Versionamento de contrato de API: como mudar sem quebrar quem já está integrado
O que é o "contrato" de uma API
Contrato de API é o conjunto de regras combinadas entre quem oferece a API e quem consome ela — quais campos existem, que formato cada um tem, o que é obrigatório e o que é opcional. Enquanto esse contrato não muda, qualquer sistema integrado continua funcionando exatamente como antes.
Por que mudar um contrato sem versionar é arriscado
Alterar o contrato existente — mudar um campo, remover algo que já era usado — sem oferecer uma versão nova em paralelo, força todo sistema já integrado a se adaptar imediatamente, no exato momento em que a mudança é publicada, sem nenhuma margem de tempo pra se preparar.
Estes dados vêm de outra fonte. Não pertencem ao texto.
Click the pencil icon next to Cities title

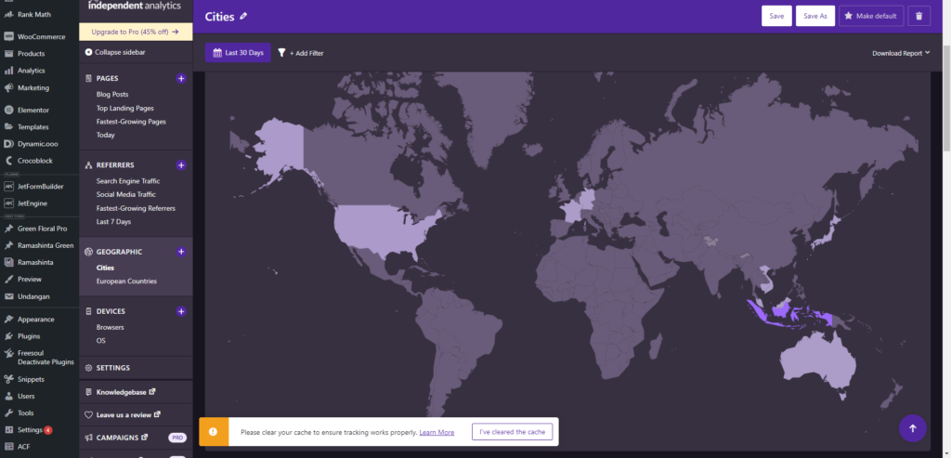coord(243,16)
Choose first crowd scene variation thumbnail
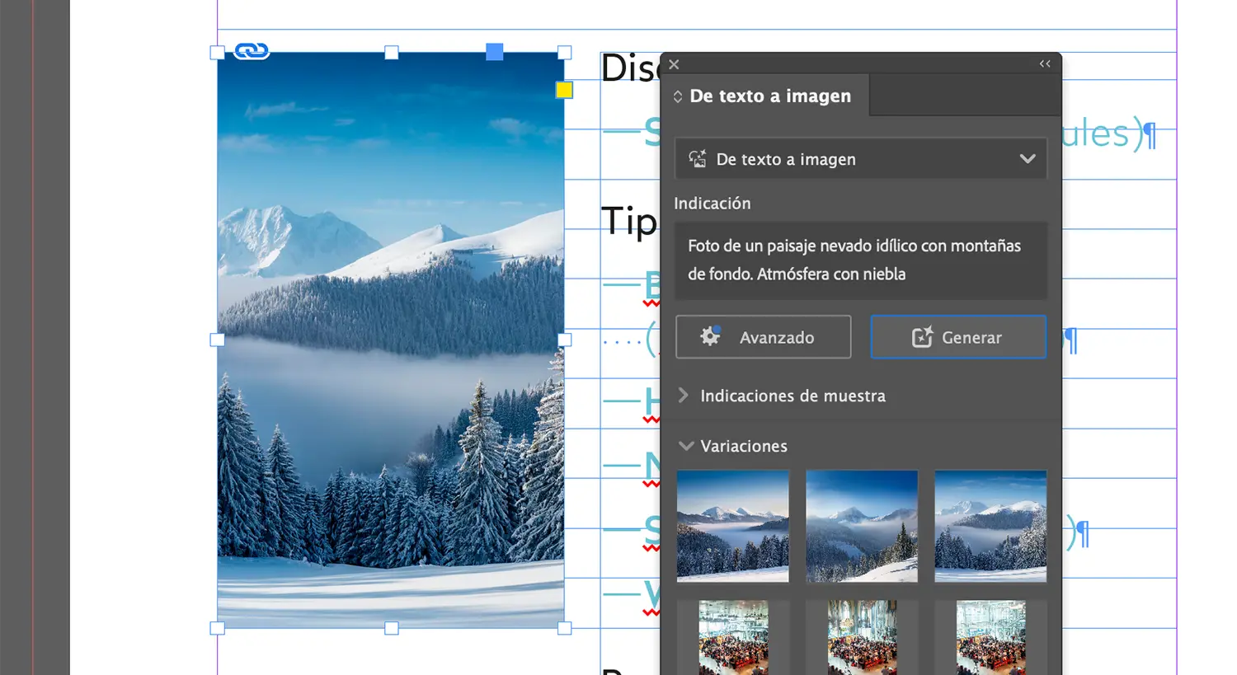The width and height of the screenshot is (1237, 675). (x=733, y=636)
Como versionamento resolve isso
Em vez de alterar o contrato existente, uma nova versão é publicada ao lado da anterior — geralmente identificada por um número ou data — mantendo a versão antiga funcionando por um período de transição, enquanto quem integra migra no próprio ritmo pra versão nova.
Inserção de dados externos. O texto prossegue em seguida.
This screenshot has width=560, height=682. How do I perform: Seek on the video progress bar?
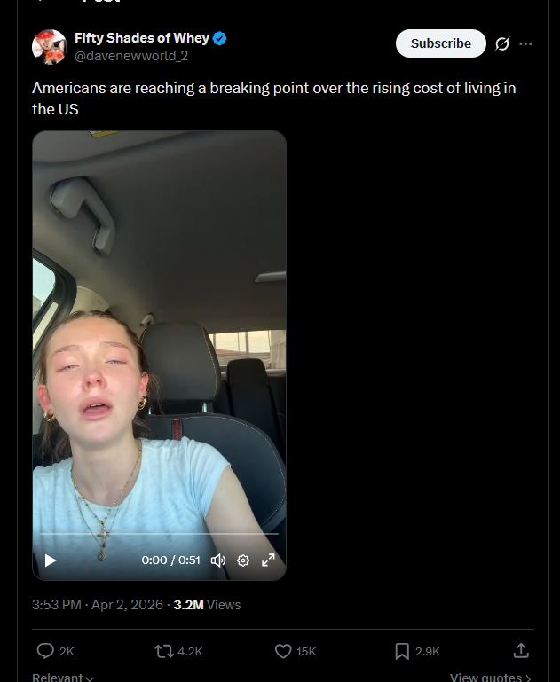pos(159,533)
O que um bom período de transição inclui
- Prazo claro de até quando a versão antiga continuará disponível;
- Documentação da diferença entre as versões, facilitando a migração de quem já está integrado;
- Aviso com antecedência real, não apenas no dia em que a versão antiga é efetivamente desativada.
Do lado de quem consome a API, não de quem publica
Quando é a consolidadora que versiona bem seu contrato, quem integra ganha previsibilidade — mas isso não elimina a necessidade de acompanhar ativamente os avisos de versão, porque mesmo um período de transição generoso perde o valor se ninguém percebe que ele está correndo.
Versionar também é uma disciplina interna
O mesmo princípio vale ao expor uma API própria pra outros sistemas consumirem — versionar o contrato desde o início, mesmo antes de ter qualquer necessidade imediata de mudança, evita a pressão de ter que quebrar compatibilidade de forma abrupta lá na frente, quando já existir dependência real de terceiros.